Dropzone AI, the developer of an autonomous agent for investigating security alerts, raised $3.5M in Seed Round funding. The round was led by Decibel Partners, and joined by Pioneer Square Ventures Fund.
Problem to be Solved
Investigating security alerts is tedious and time-consuming - ask any CISO about alert fatigue from their many EDR, firewall, and cloud security solutions. Plus, human security analysts can’t keep up with automated cyber-attacks.
How They Use AI
Dropzone AI uses LLMs to mimic expert security analysts' thought processes and techniques. The agent can process and investigate every security alert from various sources and produce detailed reports and recommendations for human analysts. LLM agents work by recursively following a prompting framework until they achieve an end state. Dropzone likely has a prompting framework that is triggered (API that is called) each time a security alert arrives.
Business Model
TBD. The website currently only offers options to test drive the product or join the waitlist. It will be interesting to see if Dropzone uses a basic SaaS model or incorporates usage-based pricing to cover the LLM API billing.
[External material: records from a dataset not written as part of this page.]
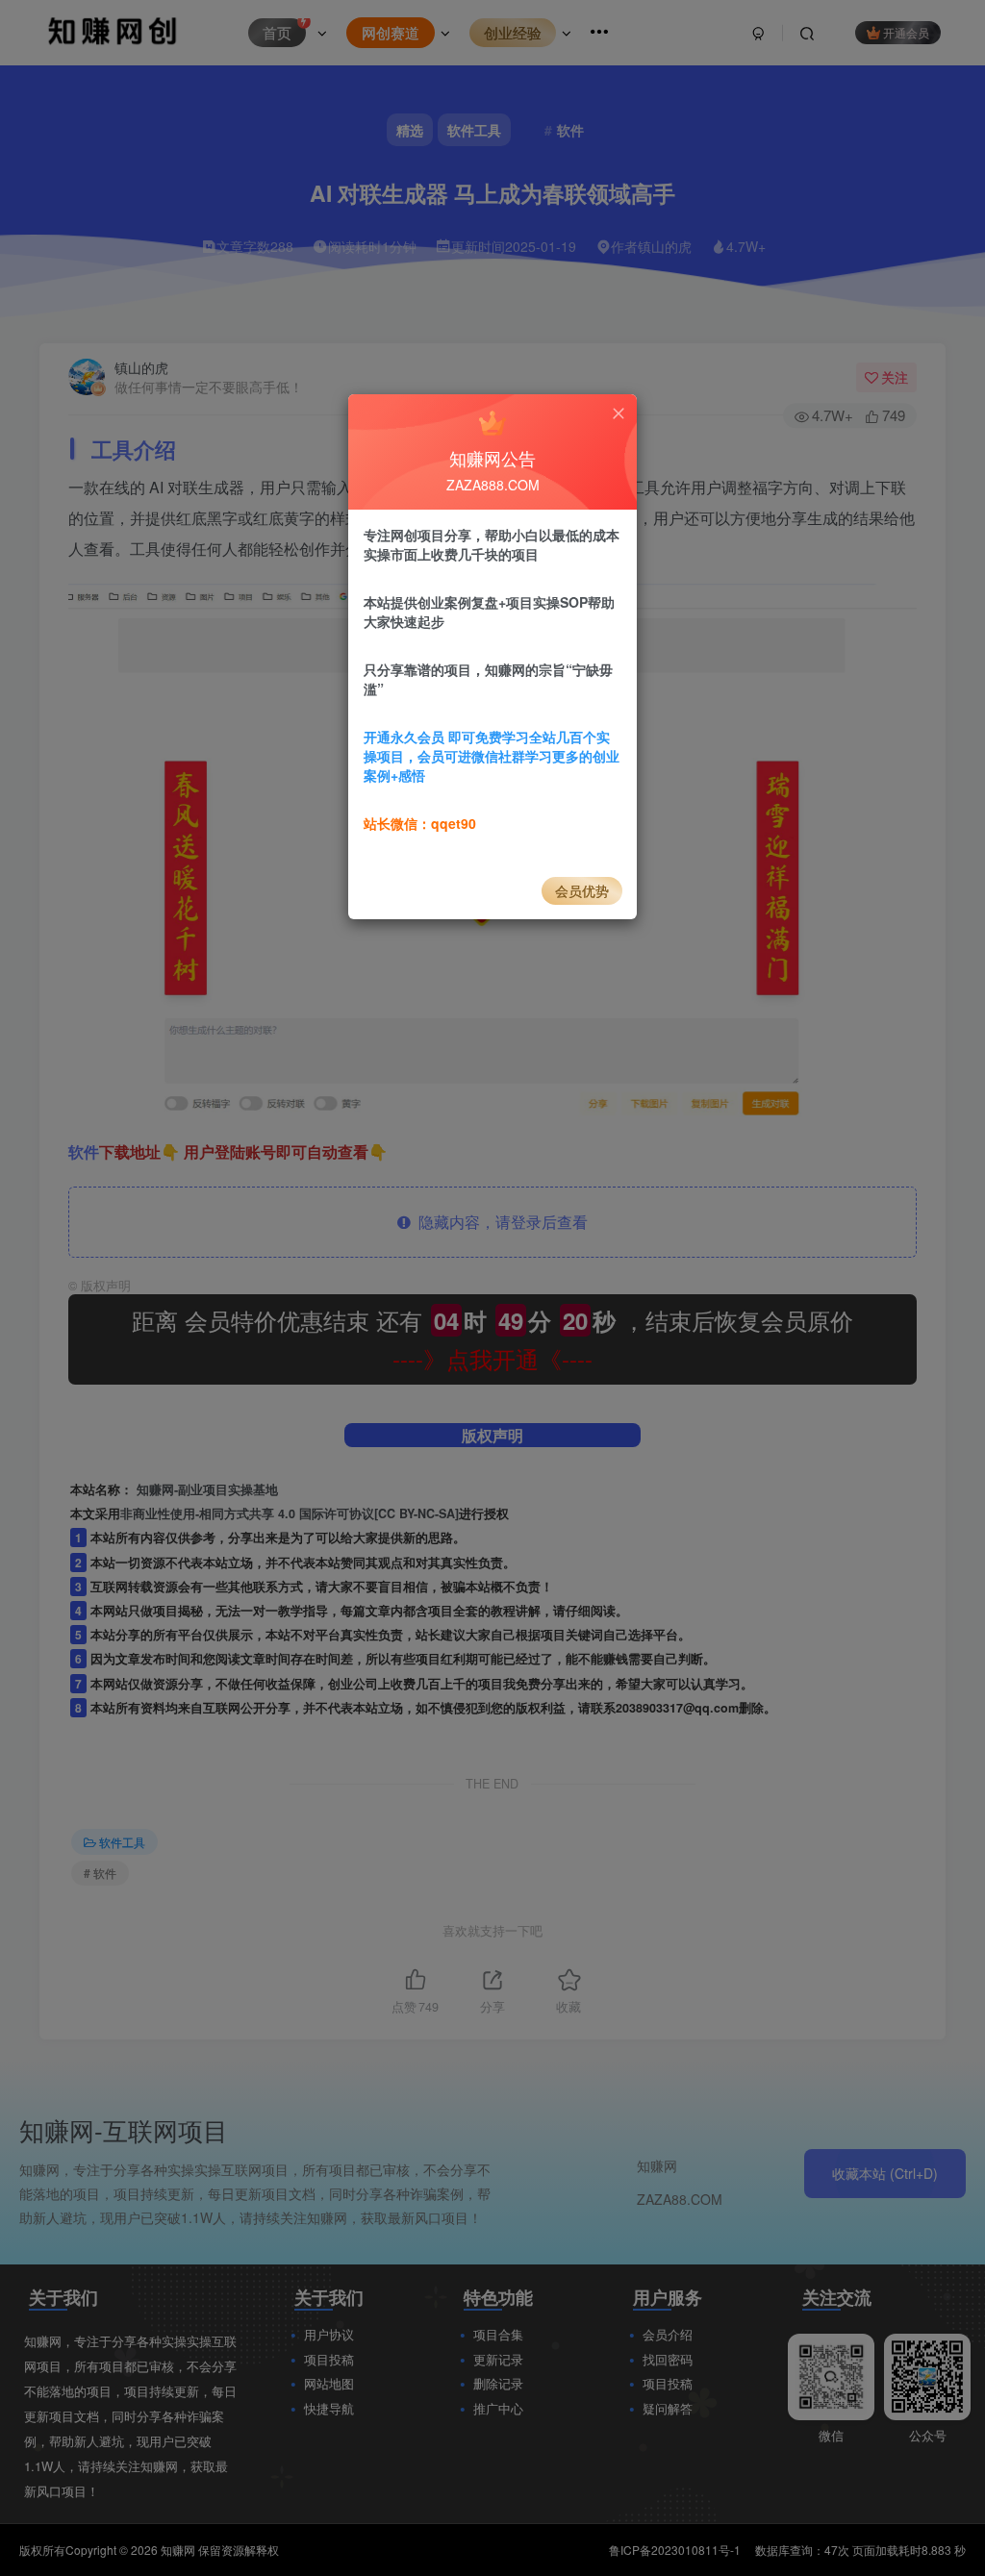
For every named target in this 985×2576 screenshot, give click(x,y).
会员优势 (582, 890)
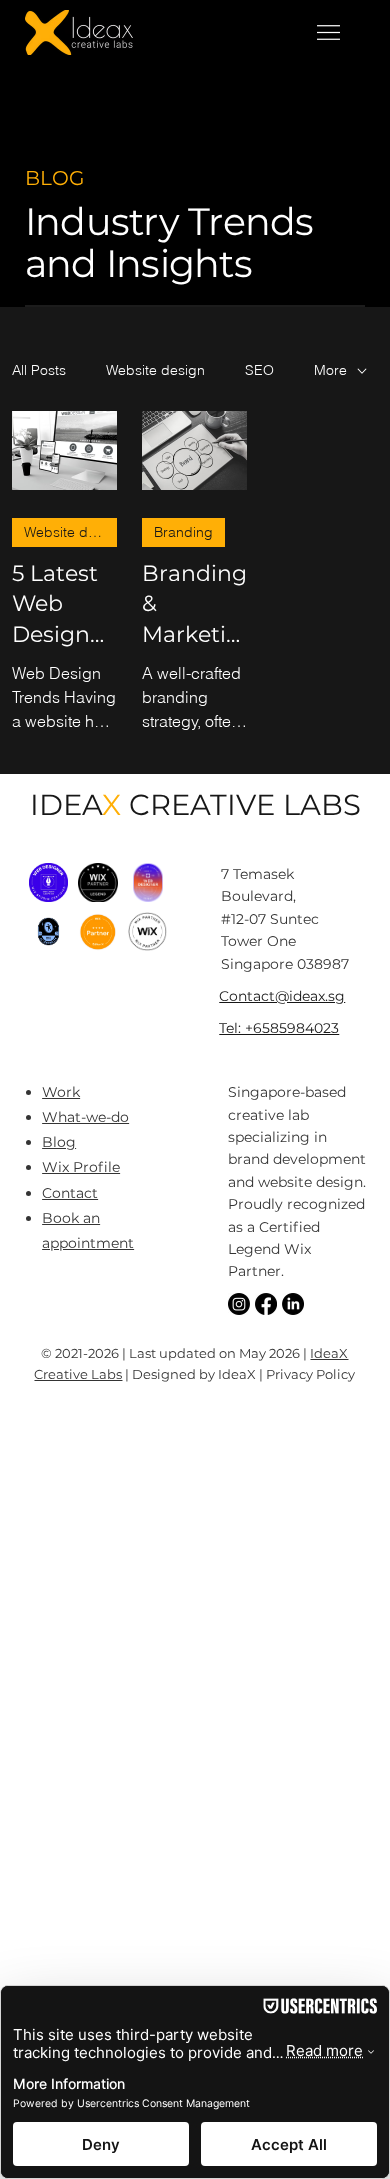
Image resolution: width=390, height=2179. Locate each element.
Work (61, 1092)
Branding (183, 532)
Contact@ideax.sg (282, 996)
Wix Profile (81, 1167)
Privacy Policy (310, 1374)
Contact (70, 1193)
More (330, 370)
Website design (155, 370)
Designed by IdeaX (194, 1374)
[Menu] (329, 33)
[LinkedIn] (293, 1304)
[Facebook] (266, 1304)
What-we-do (85, 1117)
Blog (59, 1142)
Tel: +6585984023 (279, 1028)
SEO (259, 370)
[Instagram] (239, 1304)
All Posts (39, 370)
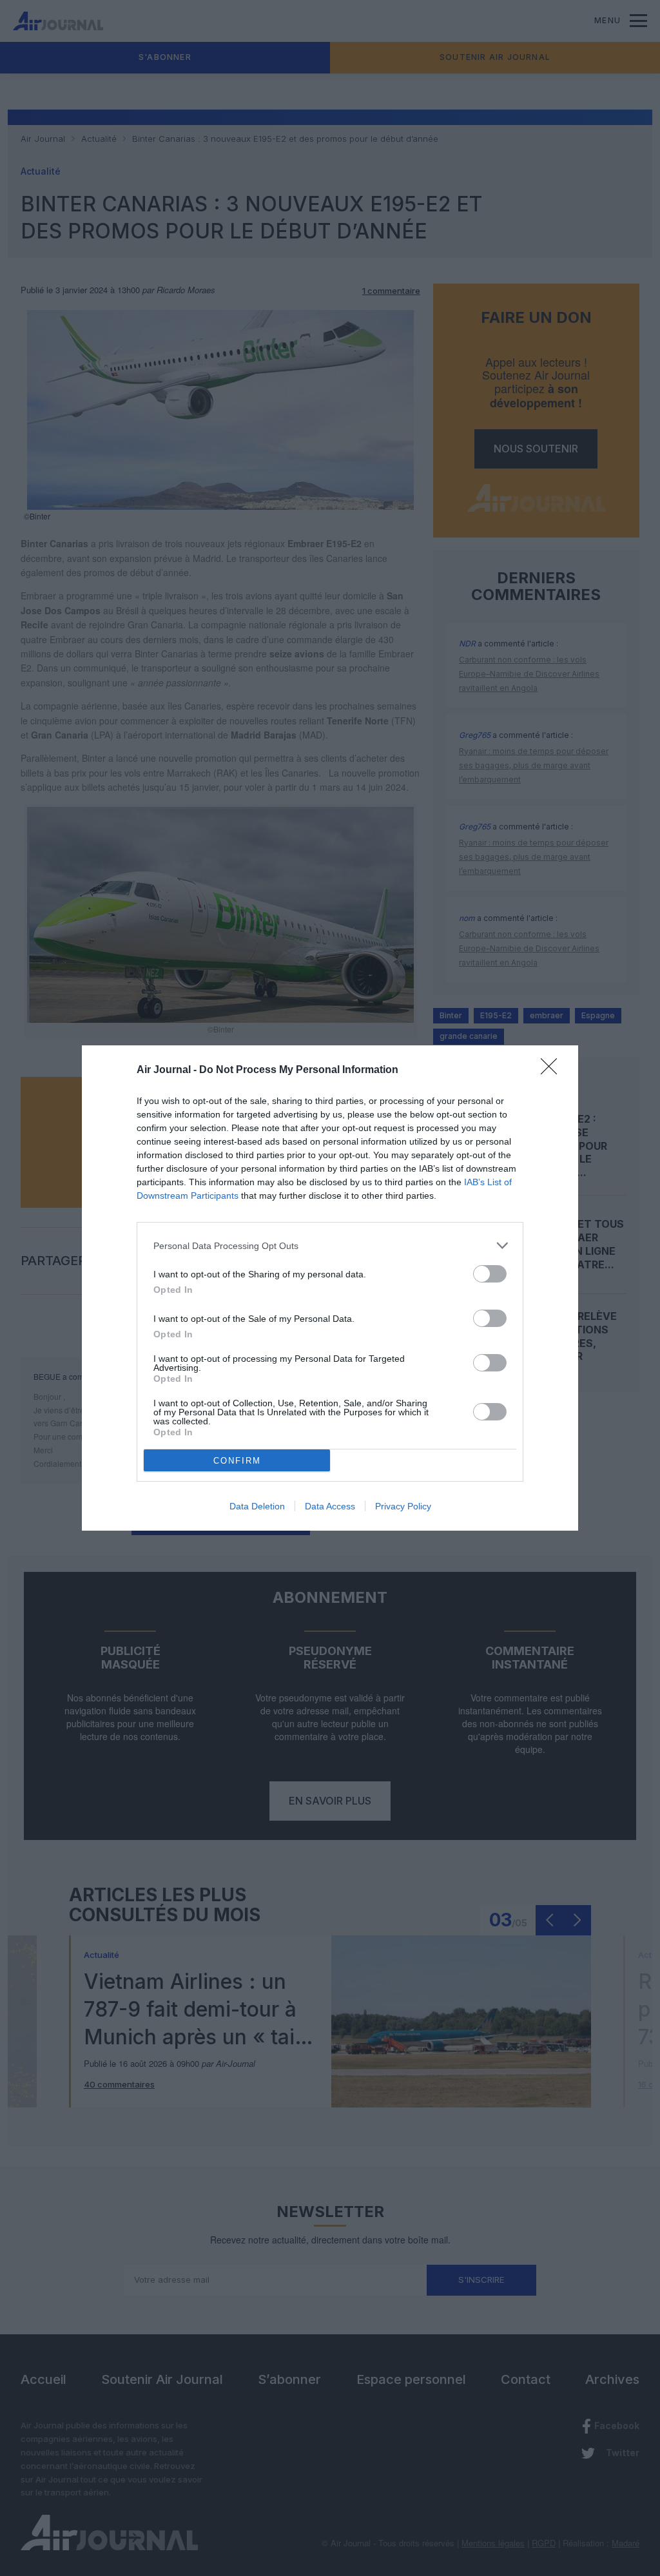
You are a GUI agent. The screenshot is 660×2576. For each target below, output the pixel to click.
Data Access (330, 1506)
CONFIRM (237, 1461)
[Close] (553, 1070)
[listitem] (330, 1245)
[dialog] (330, 1288)
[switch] (490, 1274)
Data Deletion (257, 1506)
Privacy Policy (403, 1506)
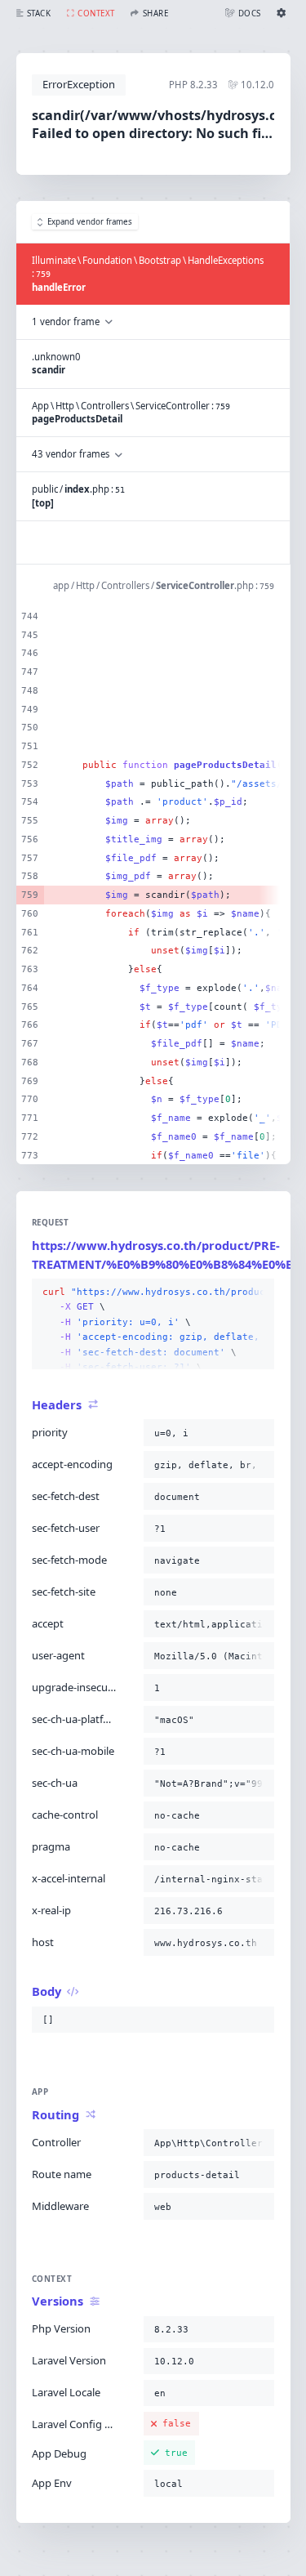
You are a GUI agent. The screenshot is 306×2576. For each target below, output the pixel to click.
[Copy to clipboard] (259, 1292)
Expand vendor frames (89, 222)
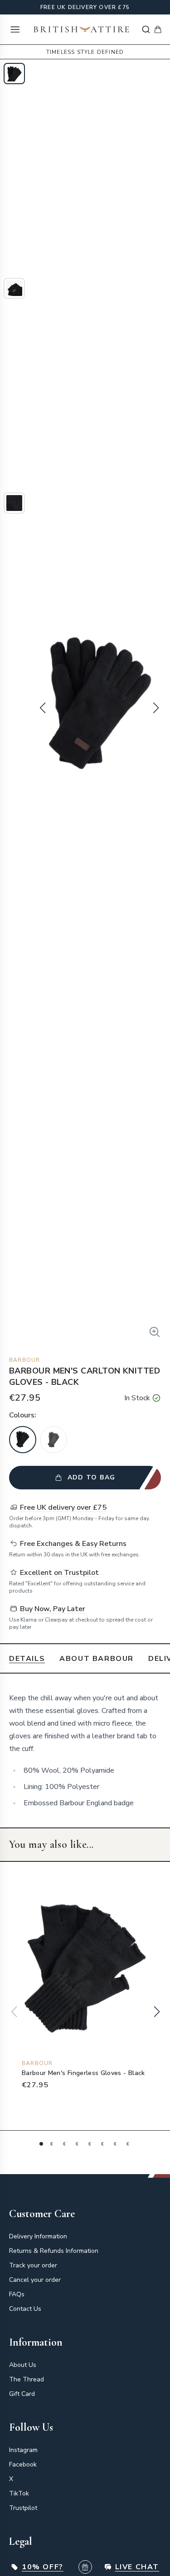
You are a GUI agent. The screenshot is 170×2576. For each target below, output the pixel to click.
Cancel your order (35, 2279)
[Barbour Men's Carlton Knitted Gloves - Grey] (53, 1439)
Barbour (24, 1360)
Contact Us (25, 2308)
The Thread (26, 2379)
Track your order (33, 2265)
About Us (22, 2365)
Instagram (23, 2450)
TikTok (19, 2493)
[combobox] (146, 29)
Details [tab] (27, 1659)
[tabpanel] (85, 1750)
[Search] (146, 29)
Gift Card (22, 2394)
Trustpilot (23, 2508)
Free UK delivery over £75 (85, 7)
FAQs (16, 2294)
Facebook (23, 2464)
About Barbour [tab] (96, 1659)
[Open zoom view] (154, 1332)
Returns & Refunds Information (53, 2251)
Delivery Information (38, 2236)
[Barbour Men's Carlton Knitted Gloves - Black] (22, 1439)
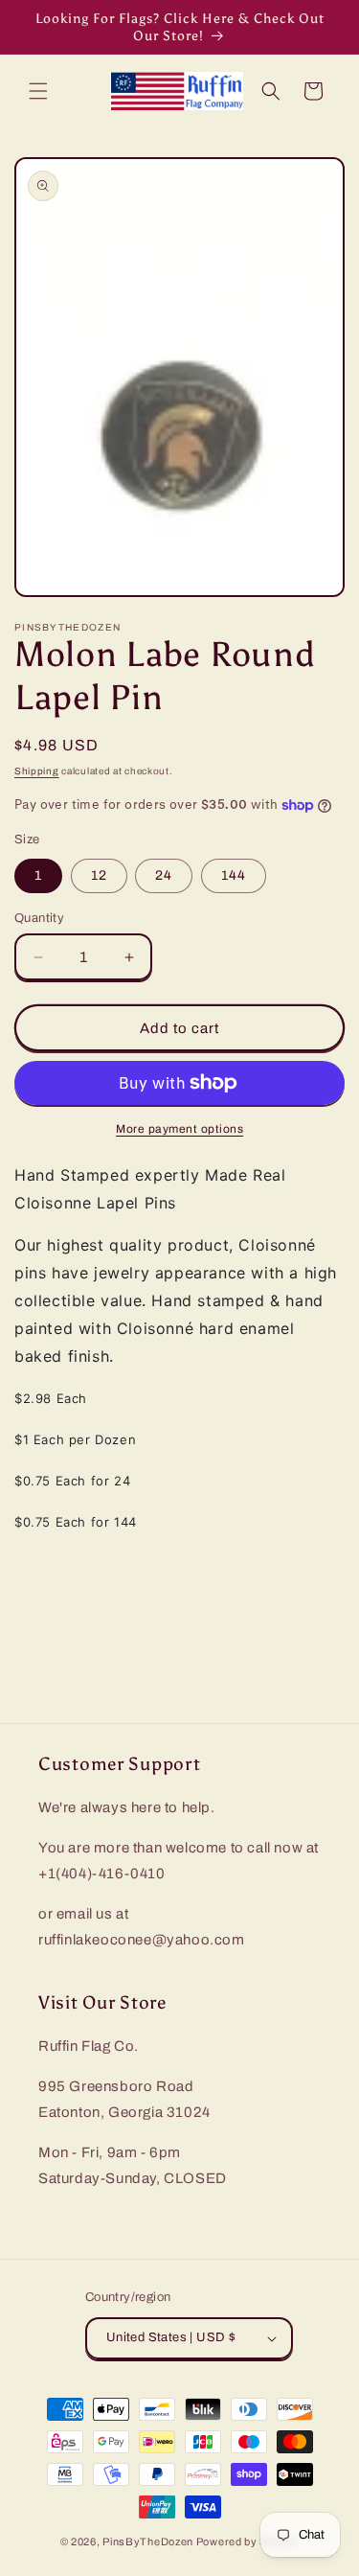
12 (99, 875)
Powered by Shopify (248, 2541)
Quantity (39, 918)
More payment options (179, 1129)
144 (233, 875)
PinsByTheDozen (147, 2541)
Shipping (36, 771)
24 (163, 875)
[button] (38, 91)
Weights & Biases, an ML development platform, raised $50M in Series D funding. The round, led by ex-GitHub CEO Nat Friedman and former Y Combinator partner Daniel Gross alongside existing investors Coatue, Insight Partners, Felicis, Bond, BloombergBeta, and Sapphire, values the company at $1.25B and brings the total raised to $250M.
Problem to be Solved
ML practitioners don’t have a great system of record for their experiments and often end up using spreadsheets and screenshots. Weights & Biases supports an ML development life cycle's testing, security, and reliability workflows. Their customer base ranges from startups to enterprises to academic researchers.
How They Use AI
Weights & Biases is a leading experiment logging platform for ML development. It offers an organized approach for logging experimental data such as training loss, validation accuracy, as well as training hyperparameters (non-learned parameters set by the user; e.g., learning rate). Detailed and organized logs accelerate development and enable reproducibility.
Business Model
The company makes money by charging SaaS subscription fees that scale with the number of users, number of “tracked hours” (how long it takes to train a model), and level of support services. Weights & Biases’ solution is integrated into over 20,000 open-source repositories and has 1,000 paying customers including well-funded generative AI model builders like OpenAI, Anthropic, and Hugging Face.